**TASK OBJECTIVE**
Quote all of the data below exactly, please.

--- MATERIAL SUPPLIED Enclosed Below ---

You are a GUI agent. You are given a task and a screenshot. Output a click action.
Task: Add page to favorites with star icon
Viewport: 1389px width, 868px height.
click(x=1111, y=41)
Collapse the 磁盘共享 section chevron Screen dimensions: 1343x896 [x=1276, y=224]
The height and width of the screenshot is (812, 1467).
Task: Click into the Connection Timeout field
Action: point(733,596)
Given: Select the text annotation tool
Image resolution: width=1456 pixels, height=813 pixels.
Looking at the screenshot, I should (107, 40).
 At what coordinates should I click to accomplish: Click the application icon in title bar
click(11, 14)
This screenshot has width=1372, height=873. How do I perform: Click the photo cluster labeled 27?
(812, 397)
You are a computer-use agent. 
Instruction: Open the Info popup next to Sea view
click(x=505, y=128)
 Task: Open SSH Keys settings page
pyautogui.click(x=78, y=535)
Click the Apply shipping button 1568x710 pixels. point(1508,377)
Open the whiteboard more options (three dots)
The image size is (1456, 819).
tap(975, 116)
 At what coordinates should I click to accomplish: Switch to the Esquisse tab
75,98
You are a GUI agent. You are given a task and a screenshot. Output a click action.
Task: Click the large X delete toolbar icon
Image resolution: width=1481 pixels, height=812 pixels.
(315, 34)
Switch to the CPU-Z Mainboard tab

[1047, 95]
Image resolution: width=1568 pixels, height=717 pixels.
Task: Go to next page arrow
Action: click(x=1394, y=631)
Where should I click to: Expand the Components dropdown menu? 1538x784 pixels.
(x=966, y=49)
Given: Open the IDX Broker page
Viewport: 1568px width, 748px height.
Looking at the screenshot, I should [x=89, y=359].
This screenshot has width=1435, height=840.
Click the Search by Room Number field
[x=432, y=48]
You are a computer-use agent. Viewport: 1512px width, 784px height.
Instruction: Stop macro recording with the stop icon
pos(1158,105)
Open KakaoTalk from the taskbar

--- End of Enclosed MATERIAL SUPPLIED ---

**OUTPUT OF THE EXERCISE**
You are a GUI agent. You are given a task and a screenshot. Output a click action.
Task: Add page to favorites with star icon
Viewport: 1389px width, 868px height.
click(x=1111, y=41)
Collapse the 磁盘共享 section chevron Screen dimensions: 1343x896 [x=1276, y=224]
The height and width of the screenshot is (812, 1467).
Task: Click into the Connection Timeout field
Action: point(733,596)
Given: Select the text annotation tool
Image resolution: width=1456 pixels, height=813 pixels.
Looking at the screenshot, I should (107, 40).
 At what coordinates should I click to accomplish: Click the application icon in title bar
click(11, 14)
This screenshot has width=1372, height=873. How do I perform: Click the photo cluster labeled 27?
(812, 397)
You are a computer-use agent. 
Instruction: Open the Info popup next to Sea view
click(x=505, y=128)
 Task: Open SSH Keys settings page
pyautogui.click(x=78, y=535)
Click the Apply shipping button 1568x710 pixels. point(1508,377)
Open the whiteboard more options (three dots)
The image size is (1456, 819).
tap(975, 116)
 At what coordinates should I click to accomplish: Switch to the Esquisse tab
75,98
You are a GUI agent. You are given a task and a screenshot. Output a click action.
Task: Click the large X delete toolbar icon
Image resolution: width=1481 pixels, height=812 pixels.
(315, 34)
Switch to the CPU-Z Mainboard tab

[1047, 95]
Image resolution: width=1568 pixels, height=717 pixels.
Task: Go to next page arrow
Action: click(x=1394, y=631)
Where should I click to: Expand the Components dropdown menu? 1538x784 pixels.
(x=966, y=49)
Given: Open the IDX Broker page
Viewport: 1568px width, 748px height.
Looking at the screenshot, I should [x=89, y=359].
This screenshot has width=1435, height=840.
Click the Search by Room Number field
[x=432, y=48]
You are a computer-use agent. Viewport: 1512px width, 784px height.
Instruction: Stop macro recording with the stop icon
pos(1158,105)
Open KakaoTalk from the taskbar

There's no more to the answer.